Freedom of Thought, Freedom of Information, Freedom of Communication

Ronald Reagan, in the last year of his presidency, delivered one of his most magnificent speeches. It was the last day of his fourth and final summit with Mikhail Gorbachev, […]
Published on November 12, 2019

Ronald Reagan, in the last year of his presidency, delivered one of his most magnificent speeches. It was the last day of his fourth and final summit with Mikhail Gorbachev, Reagan never regarded his meetings with Mr. Gorbachev as pertaining solely to arms control. Arms control was merely the pretext for a more fundamental challenge. If the theme is diplomacy, the underlying purpose is liberty. He did understand that victory would belong in the end not to one nation over another, but to one political-moral idea over another. Freedom must triumph over totalitarianism. Reagan had always abominated communism. Reagan’s ultimate aim was to plant the seed of freedom in the newly receptive furrows of a cracking totalitarianism. “Mr.

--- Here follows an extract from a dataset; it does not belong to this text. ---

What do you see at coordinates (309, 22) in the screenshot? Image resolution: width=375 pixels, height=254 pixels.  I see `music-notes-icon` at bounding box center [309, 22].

Gorbachev, tear down this wall,” he cried at the Brandenburg Gate in 1987. “Isn’t it strange,” he mused to reporters, “that there’s only one part of the world and one philosophy where they have to build walls to keep their people in.” Reagan delivered his Moscow speech standing before a gigantic scowling bust of Lenin and a mural of the Russian Revolution. He incorporated them as props in his address. “Standing here before a mural of your revolution,” he said, “I want to talk about a very different revolution, the key is freedom—freedom of thought, freedom of information, freedom of communication.”